If you read the Baseband fuzzing on budget posts, you have already seen the other side of the problem: you can get pretty far with open source RAN stacks and some fuzzing harnesses. But even in those setups, the visibility you get into the actual RF side is surprisingly thin. Let’s address the elephant in the room: if you don’t control the infrastructure, you have zero visibility. And all of the current research is assuming attacker‑controlled infrastructure.

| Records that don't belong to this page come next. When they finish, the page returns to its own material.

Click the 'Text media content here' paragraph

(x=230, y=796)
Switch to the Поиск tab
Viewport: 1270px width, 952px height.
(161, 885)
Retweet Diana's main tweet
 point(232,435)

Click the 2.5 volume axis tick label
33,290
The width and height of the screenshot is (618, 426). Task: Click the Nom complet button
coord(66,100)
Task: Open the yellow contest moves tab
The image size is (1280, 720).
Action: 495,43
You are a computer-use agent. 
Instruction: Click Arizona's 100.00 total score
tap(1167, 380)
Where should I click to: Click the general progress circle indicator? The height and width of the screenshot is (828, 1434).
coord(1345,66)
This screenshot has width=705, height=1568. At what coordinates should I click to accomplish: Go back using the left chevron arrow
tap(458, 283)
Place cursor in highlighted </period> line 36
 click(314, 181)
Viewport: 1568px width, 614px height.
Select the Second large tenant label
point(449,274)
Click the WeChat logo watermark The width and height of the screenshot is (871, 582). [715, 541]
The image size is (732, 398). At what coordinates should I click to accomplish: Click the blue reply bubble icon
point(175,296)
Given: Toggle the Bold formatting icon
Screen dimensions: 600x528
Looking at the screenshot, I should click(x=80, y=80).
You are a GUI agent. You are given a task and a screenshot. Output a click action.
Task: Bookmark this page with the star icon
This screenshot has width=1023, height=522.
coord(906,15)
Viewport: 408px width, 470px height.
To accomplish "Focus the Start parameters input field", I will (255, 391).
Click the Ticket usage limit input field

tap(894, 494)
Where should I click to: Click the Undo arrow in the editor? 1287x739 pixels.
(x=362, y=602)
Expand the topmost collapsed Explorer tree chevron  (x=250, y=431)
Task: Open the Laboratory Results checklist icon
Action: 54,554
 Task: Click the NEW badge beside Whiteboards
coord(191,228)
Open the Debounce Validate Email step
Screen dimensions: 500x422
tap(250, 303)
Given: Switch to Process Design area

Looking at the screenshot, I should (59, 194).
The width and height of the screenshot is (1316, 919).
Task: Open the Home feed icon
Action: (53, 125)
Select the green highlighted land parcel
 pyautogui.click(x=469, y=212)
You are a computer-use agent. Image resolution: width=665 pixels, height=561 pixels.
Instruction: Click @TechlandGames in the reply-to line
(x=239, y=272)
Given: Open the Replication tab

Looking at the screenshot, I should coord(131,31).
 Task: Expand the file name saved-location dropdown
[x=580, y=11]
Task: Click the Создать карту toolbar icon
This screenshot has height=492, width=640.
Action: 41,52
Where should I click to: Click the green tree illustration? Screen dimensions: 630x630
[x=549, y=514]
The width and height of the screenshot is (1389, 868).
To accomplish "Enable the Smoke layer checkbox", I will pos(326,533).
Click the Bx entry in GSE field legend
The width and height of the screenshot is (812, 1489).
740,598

This leaves a gigantic gap: real-world reproducibility. You find a cool baseband exploit that really badly crashes the device. Does it really matter? What hoops would a real‑world attacker have to jump through to get your UE to detach from its current network, attach to the attacker‑controlled one, and allow the attacker to exploit the vulnerability? Is it even possible to exploit in the real world? These are questions I feel like no one is asking.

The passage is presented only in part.